What is a fighting game without its characters? Nothing, of course. Street Fighter 2 started the trend with only 8 characters, each with different moves and personalities. The latest iteration, Street Fighter V,  now has 35 characters!

But starting off you’ll probably only use a handful of characters. I think most fighting games do a good job of setting up unique personalities for each character.

This means you can quickly find the character that is right for you and then gets attached to that character. It’s hard to describe the feeling when you get attached to a fighting game character.

They almost become an extension of yourself. For example, in Street Fighter 5, I became attached to Guile. Not because I was in the Military saving the world and being a family man (I wish). The reason I picked Guile was that he was cool, calm and cautious, kind of like me (minus the hair) and that was reflected in my gameplay.

Because of the vast array of character in a fighting game, it’s hard not to like at least one character. And when you do, it makes the game that much more fun to play.

4. The challenge

Fighting games can be hard, yes, but this can also be seen as a positive. Fighting games have a lot of depth which can be incredibly rewarding to dive into if you invest the time.

For beginners it’s tough, but if you keep on playing and learning, you’ll get better and better and start having more fun. The challenging part of the game is what makes it interesting. For example, once you learn how to do the moves, the next part is learning combos, then, after that, you’ll learn pokes, and so on and so forth.

You’re always learning and moving forward. Of course, you don’t want things too difficult, but the beauty of fighting games is that it allows you to learn at your own pace. This makes you better as a player and makes you appreciate the game more for being tough.

I can’t tell you how rewarding it feels when you’ve pulled off a difficult combo, you’ve been practicing in training mode, in a real online match. All that hard work eventually pays off!

5. Competitive aspect

By design, fighting games are incredibly competitive. Unlike most team based games, it really is about the individual. This allows his or her skills to shine.

Fighting games also have a lot of depth when it comes to playing competitively. I would compare it to a game of chess. At high-level, players use strategy to win games; reacting to their opponent and choosing the right moves at the right time.

Tournaments have made fighting games so much fun to watch and play. There are pro players who are considered celebrities in their respective games.

Try searching on youtube for EVO hype moments and you’ll see why fighting games invoke some of the best reactions in e-sports.

6. Controllers

Arcade stick controllers are not unique to fighting games but boy did they make them cool.

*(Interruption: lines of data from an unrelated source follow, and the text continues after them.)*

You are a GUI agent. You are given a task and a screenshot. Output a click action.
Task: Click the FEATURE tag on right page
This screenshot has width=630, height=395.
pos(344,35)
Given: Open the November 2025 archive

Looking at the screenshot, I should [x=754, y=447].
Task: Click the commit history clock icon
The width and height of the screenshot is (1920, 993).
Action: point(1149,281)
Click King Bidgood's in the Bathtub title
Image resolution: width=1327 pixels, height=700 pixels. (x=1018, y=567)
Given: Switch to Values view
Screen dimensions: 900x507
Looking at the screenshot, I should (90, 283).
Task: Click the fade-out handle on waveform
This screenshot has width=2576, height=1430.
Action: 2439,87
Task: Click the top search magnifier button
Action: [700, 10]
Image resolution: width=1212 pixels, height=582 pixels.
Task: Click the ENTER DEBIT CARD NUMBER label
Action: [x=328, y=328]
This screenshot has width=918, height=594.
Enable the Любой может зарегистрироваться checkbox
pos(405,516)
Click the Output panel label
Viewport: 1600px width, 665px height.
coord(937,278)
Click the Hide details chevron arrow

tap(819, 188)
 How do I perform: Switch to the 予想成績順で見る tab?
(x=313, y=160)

Fighting games have increased the popularity of fightsticks. In fact, there are whole communities dedicated to building and customizing fightsticks. In addition, it’s encouraged creativity with stunning Fightstick art.

Not only do they improve you as a player but they are also a heck of a lot of fun to use.

 

3 Comments

  1. They’re boring because the reward for working hard to learn them is not worth it. There are so many games and so many new releases there is no point in ever bothering to master one – if you’re an average gamer.

    Just my POV.

    1. You are right on the money. Improving your own individual is a very meager reward for the time investment involved. Beating the guy that used to beat you isn’t much better, either.

    2. That’s true, at the highest levels, you find it’s just finding the same 3-5 pokes that have the best risk to reward. That’s boring to me, I could spend that time managing risk to reward and be an Actuary, and y’know, get paid for it.